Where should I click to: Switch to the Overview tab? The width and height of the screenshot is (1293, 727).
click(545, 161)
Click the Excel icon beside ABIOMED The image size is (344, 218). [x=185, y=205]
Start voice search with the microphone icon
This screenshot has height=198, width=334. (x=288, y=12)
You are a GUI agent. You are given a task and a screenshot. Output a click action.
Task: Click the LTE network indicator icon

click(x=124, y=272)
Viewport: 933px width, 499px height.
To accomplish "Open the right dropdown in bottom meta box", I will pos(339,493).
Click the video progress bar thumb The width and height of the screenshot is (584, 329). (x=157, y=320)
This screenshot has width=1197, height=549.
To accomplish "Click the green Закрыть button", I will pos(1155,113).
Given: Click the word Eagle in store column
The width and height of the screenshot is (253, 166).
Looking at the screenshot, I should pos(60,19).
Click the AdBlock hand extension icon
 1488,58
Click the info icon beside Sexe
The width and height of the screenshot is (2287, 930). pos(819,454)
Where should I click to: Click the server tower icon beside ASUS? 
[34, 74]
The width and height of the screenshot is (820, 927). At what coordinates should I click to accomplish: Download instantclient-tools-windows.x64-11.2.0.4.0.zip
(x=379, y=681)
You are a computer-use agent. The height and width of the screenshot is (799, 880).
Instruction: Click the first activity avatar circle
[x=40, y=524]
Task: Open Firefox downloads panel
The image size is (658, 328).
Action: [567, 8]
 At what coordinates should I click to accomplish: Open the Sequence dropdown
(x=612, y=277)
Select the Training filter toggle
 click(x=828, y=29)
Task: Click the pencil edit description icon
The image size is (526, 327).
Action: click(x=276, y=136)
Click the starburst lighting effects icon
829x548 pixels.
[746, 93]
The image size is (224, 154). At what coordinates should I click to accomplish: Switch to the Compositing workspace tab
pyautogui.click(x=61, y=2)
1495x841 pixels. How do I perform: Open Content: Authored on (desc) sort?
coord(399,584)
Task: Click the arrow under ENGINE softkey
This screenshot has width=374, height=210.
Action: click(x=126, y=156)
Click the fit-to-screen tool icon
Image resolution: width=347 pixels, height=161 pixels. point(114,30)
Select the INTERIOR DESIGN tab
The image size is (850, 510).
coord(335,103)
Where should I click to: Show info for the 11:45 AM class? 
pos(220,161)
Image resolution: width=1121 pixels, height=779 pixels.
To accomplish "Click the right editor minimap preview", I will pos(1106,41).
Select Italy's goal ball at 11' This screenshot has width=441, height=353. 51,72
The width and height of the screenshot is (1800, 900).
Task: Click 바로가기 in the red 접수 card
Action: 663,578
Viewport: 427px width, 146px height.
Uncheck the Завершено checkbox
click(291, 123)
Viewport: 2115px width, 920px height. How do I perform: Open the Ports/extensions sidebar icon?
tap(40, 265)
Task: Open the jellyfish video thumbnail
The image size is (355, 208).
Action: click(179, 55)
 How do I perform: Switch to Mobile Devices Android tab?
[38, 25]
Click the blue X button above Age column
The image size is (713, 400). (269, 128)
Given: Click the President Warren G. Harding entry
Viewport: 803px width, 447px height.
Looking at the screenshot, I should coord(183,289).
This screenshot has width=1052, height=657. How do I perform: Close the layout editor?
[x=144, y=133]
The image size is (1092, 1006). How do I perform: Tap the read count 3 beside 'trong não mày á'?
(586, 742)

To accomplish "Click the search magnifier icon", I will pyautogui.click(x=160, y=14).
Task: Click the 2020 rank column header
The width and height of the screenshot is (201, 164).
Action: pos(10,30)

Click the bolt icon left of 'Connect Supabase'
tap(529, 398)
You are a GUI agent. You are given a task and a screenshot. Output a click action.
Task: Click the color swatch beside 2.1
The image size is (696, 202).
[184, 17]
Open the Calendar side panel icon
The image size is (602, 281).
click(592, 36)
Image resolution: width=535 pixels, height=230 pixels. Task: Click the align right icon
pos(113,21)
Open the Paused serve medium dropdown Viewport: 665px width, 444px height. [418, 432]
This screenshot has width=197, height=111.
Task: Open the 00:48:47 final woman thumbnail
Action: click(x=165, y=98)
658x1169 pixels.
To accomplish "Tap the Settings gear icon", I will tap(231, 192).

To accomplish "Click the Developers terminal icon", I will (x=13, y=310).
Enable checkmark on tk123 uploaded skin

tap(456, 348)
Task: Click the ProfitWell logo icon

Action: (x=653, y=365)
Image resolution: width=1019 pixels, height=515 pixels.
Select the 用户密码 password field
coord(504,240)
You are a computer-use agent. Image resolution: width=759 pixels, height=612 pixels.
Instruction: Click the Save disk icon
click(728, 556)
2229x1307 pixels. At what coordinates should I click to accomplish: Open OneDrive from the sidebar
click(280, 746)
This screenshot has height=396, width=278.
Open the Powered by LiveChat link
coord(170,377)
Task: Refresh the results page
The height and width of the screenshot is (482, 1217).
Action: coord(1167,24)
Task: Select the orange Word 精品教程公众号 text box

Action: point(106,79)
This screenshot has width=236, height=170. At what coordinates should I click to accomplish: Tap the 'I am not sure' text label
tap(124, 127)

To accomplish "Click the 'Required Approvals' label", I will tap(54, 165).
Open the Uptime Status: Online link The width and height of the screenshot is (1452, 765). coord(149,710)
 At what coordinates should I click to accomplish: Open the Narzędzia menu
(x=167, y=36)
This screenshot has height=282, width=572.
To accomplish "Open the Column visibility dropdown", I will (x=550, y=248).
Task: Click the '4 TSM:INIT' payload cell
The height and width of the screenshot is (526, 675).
▬▬▬▬▬▬
◆ **Task details**: Put each line of the listing above into a numbered list, omitting the blank lines.

◆ **Answer to the exercise**:
1. Where should I click to: Switch to the Overview tab? The width and height of the screenshot is (1293, 727).
2. click(545, 161)
3. Click the Excel icon beside ABIOMED The image size is (344, 218). [x=185, y=205]
4. Start voice search with the microphone icon
5. This screenshot has height=198, width=334. (x=288, y=12)
6. You are a GUI agent. You are given a task and a screenshot. Output a click action.
7. Task: Click the LTE network indicator icon
8. click(x=124, y=272)
9. Viewport: 933px width, 499px height.
10. To accomplish "Open the right dropdown in bottom meta box", I will pos(339,493).
11. Click the video progress bar thumb The width and height of the screenshot is (584, 329). (x=157, y=320)
12. This screenshot has width=1197, height=549.
13. To accomplish "Click the green Закрыть button", I will pos(1155,113).
14. Given: Click the word Eagle in store column
15. The width and height of the screenshot is (253, 166).
16. Looking at the screenshot, I should pos(60,19).
17. Click the AdBlock hand extension icon
18.  1488,58
19. Click the info icon beside Sexe
20. The width and height of the screenshot is (2287, 930). pos(819,454)
21. Where should I click to: Click the server tower icon beside ASUS? 
22. [34, 74]
23. The width and height of the screenshot is (820, 927). At what coordinates should I click to accomplish: Download instantclient-tools-windows.x64-11.2.0.4.0.zip
24. (x=379, y=681)
25. You are a computer-use agent. The height and width of the screenshot is (799, 880).
26. Instruction: Click the first activity avatar circle
27. [x=40, y=524]
28. Task: Open Firefox downloads panel
29. The image size is (658, 328).
30. Action: [567, 8]
31.  At what coordinates should I click to accomplish: Open the Sequence dropdown
32. (x=612, y=277)
33. Select the Training filter toggle
34.  click(x=828, y=29)
35. Task: Click the pencil edit description icon
36. The image size is (526, 327).
37. Action: click(x=276, y=136)
38. Click the starburst lighting effects icon
39. 829x548 pixels.
40. [746, 93]
41. The image size is (224, 154). At what coordinates should I click to accomplish: Switch to the Compositing workspace tab
42. pyautogui.click(x=61, y=2)
43. 1495x841 pixels. How do I perform: Open Content: Authored on (desc) sort?
44. coord(399,584)
45. Task: Click the arrow under ENGINE softkey
46. This screenshot has width=374, height=210.
47. Action: click(x=126, y=156)
48. Click the fit-to-screen tool icon
49. Image resolution: width=347 pixels, height=161 pixels. point(114,30)
50. Select the INTERIOR DESIGN tab
51. The image size is (850, 510).
52. coord(335,103)
53. Where should I click to: Show info for the 11:45 AM class? 
54. pos(220,161)
55. Image resolution: width=1121 pixels, height=779 pixels.
56. To accomplish "Click the right editor minimap preview", I will pos(1106,41).
57. Select Italy's goal ball at 11' This screenshot has width=441, height=353. 51,72
58. The width and height of the screenshot is (1800, 900).
59. Task: Click 바로가기 in the red 접수 card
60. Action: 663,578
61. Viewport: 427px width, 146px height.
62. Uncheck the Завершено checkbox
63. click(291, 123)
64. Viewport: 2115px width, 920px height. How do I perform: Open the Ports/extensions sidebar icon?
65. tap(40, 265)
66. Task: Open the jellyfish video thumbnail
67. The image size is (355, 208).
68. Action: click(179, 55)
69.  How do I perform: Switch to Mobile Devices Android tab?
70. [38, 25]
71. Click the blue X button above Age column
72. The image size is (713, 400). (269, 128)
73. Given: Click the President Warren G. Harding entry
74. Viewport: 803px width, 447px height.
75. Looking at the screenshot, I should coord(183,289).
76. This screenshot has width=1052, height=657. How do I perform: Close the layout editor?
77. [x=144, y=133]
78. The image size is (1092, 1006). How do I perform: Tap the read count 3 beside 'trong não mày á'?
79. (586, 742)
80. To accomplish "Click the search magnifier icon", I will pyautogui.click(x=160, y=14).
81. Task: Click the 2020 rank column header
82. The width and height of the screenshot is (201, 164).
83. Action: pos(10,30)
84. Click the bolt icon left of 'Connect Supabase'
85. tap(529, 398)
86. You are a GUI agent. You are given a task and a screenshot. Output a click action.
87. Task: Click the color swatch beside 2.1
88. The image size is (696, 202).
89. [184, 17]
90. Open the Calendar side panel icon
91. The image size is (602, 281).
92. click(592, 36)
93. Image resolution: width=535 pixels, height=230 pixels. Task: Click the align right icon
94. pos(113,21)
95. Open the Paused serve medium dropdown Viewport: 665px width, 444px height. [418, 432]
96. This screenshot has width=197, height=111.
97. Task: Open the 00:48:47 final woman thumbnail
98. Action: click(x=165, y=98)
99. 658x1169 pixels.
100. To accomplish "Tap the Settings gear icon", I will tap(231, 192).
101. To accomplish "Click the Developers terminal icon", I will (x=13, y=310).
102. Enable checkmark on tk123 uploaded skin
103. tap(456, 348)
104. Task: Click the ProfitWell logo icon
105. Action: (x=653, y=365)
106. Image resolution: width=1019 pixels, height=515 pixels.
107. Select the 用户密码 password field
108. coord(504,240)
109. You are a computer-use agent. Image resolution: width=759 pixels, height=612 pixels.
110. Instruction: Click the Save disk icon
111. click(728, 556)
112. 2229x1307 pixels. At what coordinates should I click to accomplish: Open OneDrive from the sidebar
113. click(280, 746)
114. This screenshot has height=396, width=278.
115. Open the Powered by LiveChat link
116. coord(170,377)
117. Task: Refresh the results page
118. The height and width of the screenshot is (482, 1217).
119. Action: coord(1167,24)
120. Task: Select the orange Word 精品教程公众号 text box
121. Action: point(106,79)
122. This screenshot has width=236, height=170. At what coordinates should I click to accomplish: Tap the 'I am not sure' text label
123. tap(124, 127)
124. To accomplish "Click the 'Required Approvals' label", I will tap(54, 165).
125. Open the Uptime Status: Online link The width and height of the screenshot is (1452, 765). coord(149,710)
126.  At what coordinates should I click to accomplish: Open the Narzędzia menu
127. (x=167, y=36)
128. This screenshot has height=282, width=572.
129. To accomplish "Open the Column visibility dropdown", I will (x=550, y=248).
130. Task: Click the '4 TSM:INIT' payload cell
131. The height and width of the screenshot is (526, 675).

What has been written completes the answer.